The Lenbachhaus gallery is located in a luxury villa, once belonged to the famous German artist Franz von Lenbach. The villa is an architectural masterpiece built in the Florentine style. The modern wing, where the main entrance is located, looks rather primitive adjacent to the villa. The collection of Kandinsky and The Blue Rider group works occupy almost the entire third floor of the museum. It includes dozens of paintings by Kandinsky himself as well as by his best student and long-time girlfriend Gabriele Münter. Not being a great arts connoisseur, I know, nevertheless, that Kandinsky was one of the founders of the abstract art. Its essence is to ensure that the painting conveys a game of color and shapes that evoke different associations. Therefore, anyone can try their own way to comprehend the work of the artist.
Works of Russian artist Wassily Kandinsky, who lived and worked in Munich at the turn of XIX-XX centuries, are appreciated not only in this city, but all over Germany. I have personally seen reproductions of his paintings in many offices and private German homes. Indeed, he had a significant influence on the modern German school of painting, and the group of expressionist artists “The Blue Rider” (Der Blaue Reiter) organized by him in Munich is known worldwide.
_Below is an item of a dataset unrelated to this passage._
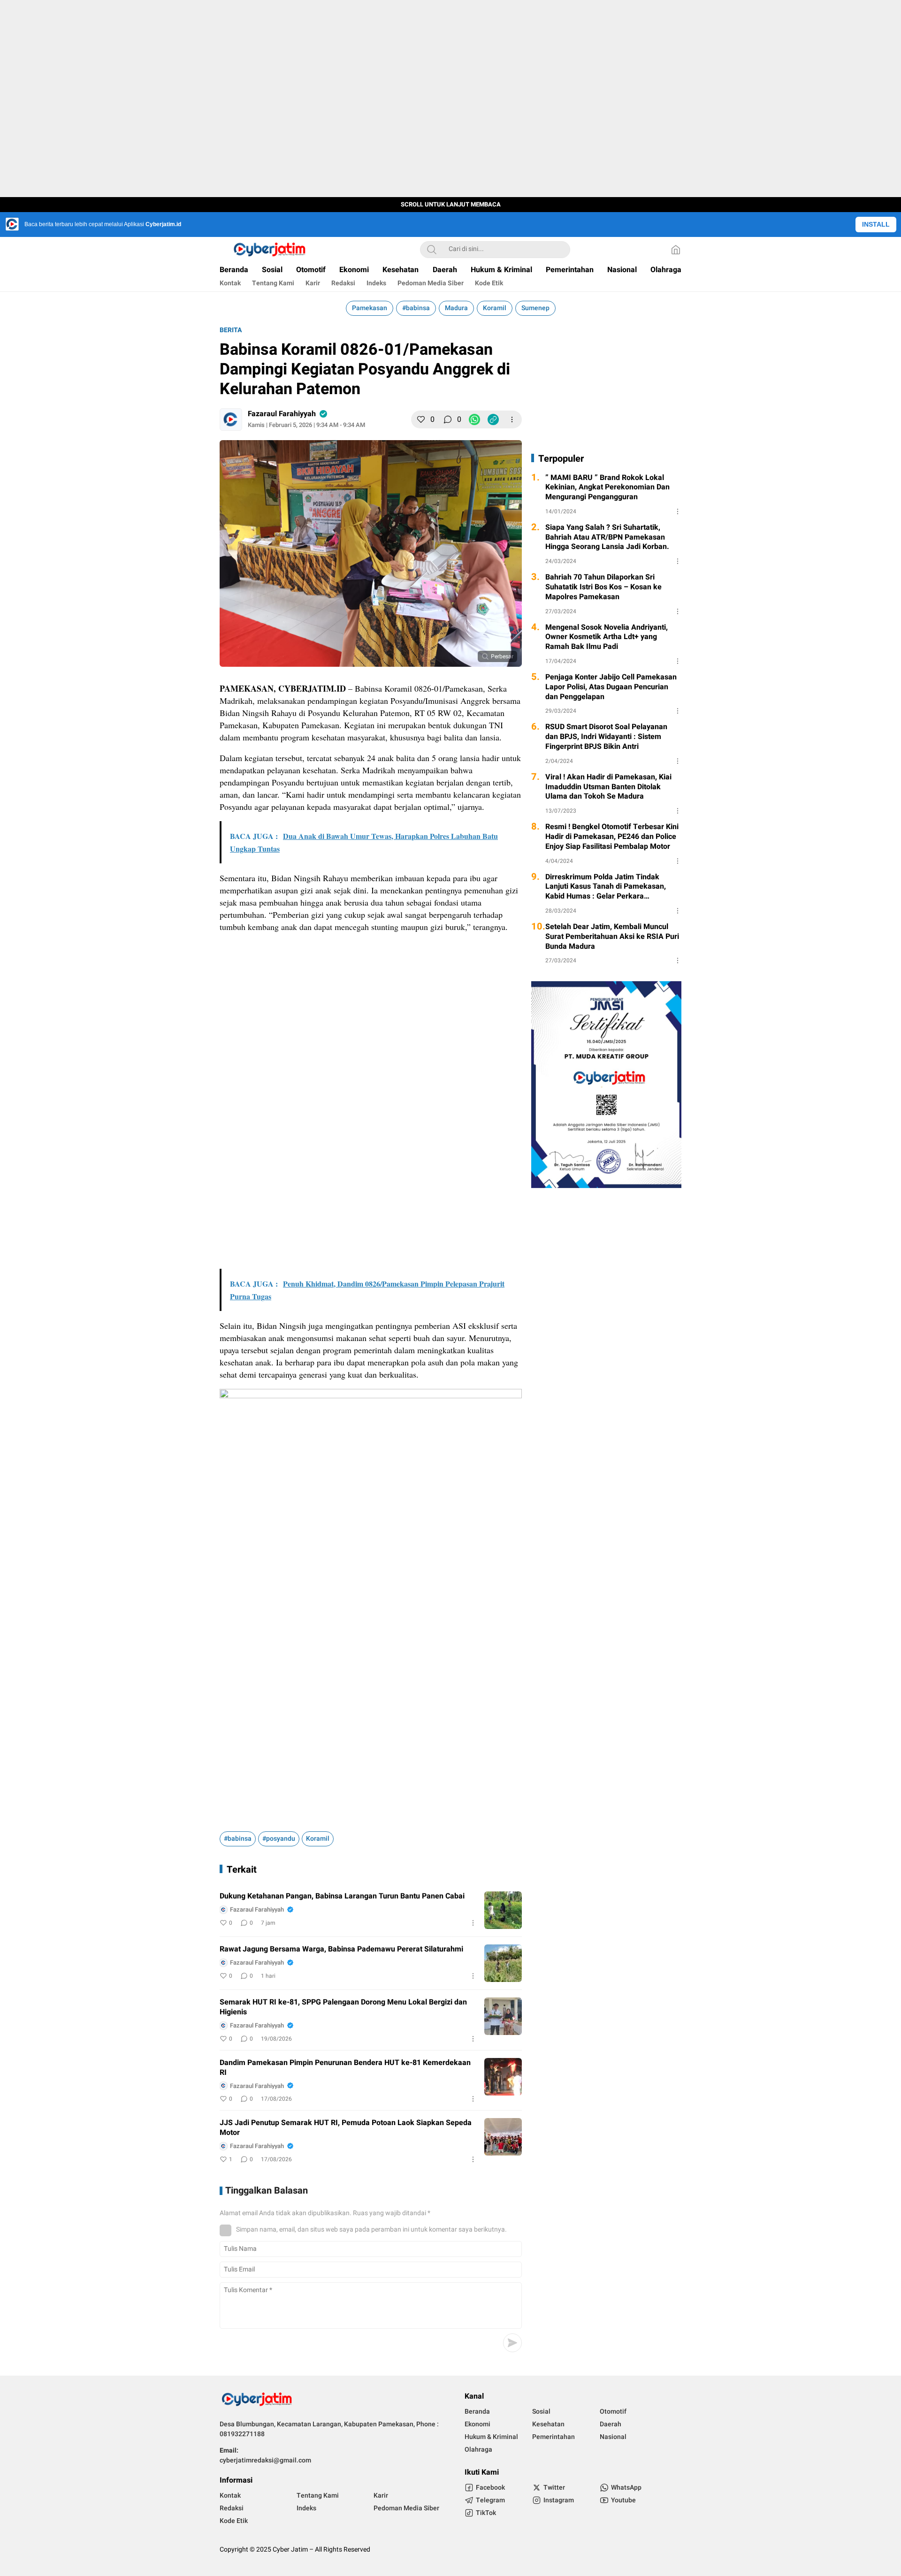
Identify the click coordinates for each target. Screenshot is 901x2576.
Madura (456, 308)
The largest collection of paintings by Kandinsky is exhibited in the Lenbachhaus gallery, which is located near the Königsplatz square. One can get there by U-Bahn, the Königsplatz station.
Kandinsky lived in Munich for 20 years; he studied painting and later organized here his school of the new abstract art direction. The Blue Rider group organized by him included both German and Russian artists. Works of many of them, like Franz Marc, August Macke, Marianne Werefkin, Alexei Jawlensky and others, are represented in the Lenbachhaus gallery.
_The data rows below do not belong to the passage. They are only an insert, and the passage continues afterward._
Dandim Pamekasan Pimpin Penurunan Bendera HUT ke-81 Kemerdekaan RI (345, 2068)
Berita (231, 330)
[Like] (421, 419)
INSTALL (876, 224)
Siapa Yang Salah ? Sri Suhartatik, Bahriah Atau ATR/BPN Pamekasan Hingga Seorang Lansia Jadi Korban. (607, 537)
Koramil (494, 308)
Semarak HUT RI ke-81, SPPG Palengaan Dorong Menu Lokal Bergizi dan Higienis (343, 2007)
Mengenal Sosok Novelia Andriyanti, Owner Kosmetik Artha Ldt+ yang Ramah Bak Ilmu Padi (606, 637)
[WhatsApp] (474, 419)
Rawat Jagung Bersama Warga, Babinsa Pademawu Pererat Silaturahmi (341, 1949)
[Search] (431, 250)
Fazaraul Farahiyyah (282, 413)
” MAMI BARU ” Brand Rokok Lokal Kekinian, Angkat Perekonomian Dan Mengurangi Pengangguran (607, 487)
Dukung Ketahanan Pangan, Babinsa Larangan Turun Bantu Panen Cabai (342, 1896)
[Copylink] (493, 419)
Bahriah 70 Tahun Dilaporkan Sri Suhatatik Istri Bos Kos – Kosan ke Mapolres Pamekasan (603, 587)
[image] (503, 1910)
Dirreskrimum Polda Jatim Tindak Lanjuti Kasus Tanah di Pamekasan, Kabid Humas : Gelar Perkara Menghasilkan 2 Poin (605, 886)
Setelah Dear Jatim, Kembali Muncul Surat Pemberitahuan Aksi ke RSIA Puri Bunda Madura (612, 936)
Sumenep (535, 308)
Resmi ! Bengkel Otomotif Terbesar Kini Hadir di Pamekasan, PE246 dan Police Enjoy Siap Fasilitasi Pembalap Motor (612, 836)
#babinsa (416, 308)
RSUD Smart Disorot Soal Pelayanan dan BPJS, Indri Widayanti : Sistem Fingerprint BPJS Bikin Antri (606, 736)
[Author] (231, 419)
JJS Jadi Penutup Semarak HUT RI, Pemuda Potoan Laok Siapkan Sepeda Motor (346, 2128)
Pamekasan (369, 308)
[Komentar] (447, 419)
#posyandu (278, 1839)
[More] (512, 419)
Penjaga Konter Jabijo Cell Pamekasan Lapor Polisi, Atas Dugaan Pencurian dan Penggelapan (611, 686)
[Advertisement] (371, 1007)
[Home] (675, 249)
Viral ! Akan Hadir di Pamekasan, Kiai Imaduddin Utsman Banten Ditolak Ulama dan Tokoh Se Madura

As for the other exhibits in the gallery, they mainly represent works by German (primarily Munich’s) artists of the XVIII-XX centuries. We were particularly impressed by the large and colorful paintings of the second half of the XX century. They are intended, apparently, to decorate modern living interiors. We also liked several installations with backlights, which are probably intended for offices and non-ordinary private houses, or maybe have some other applications. In general, there are lots of interesting exhibits in the gallery, although for us the main thing was still Kandinsky and his group.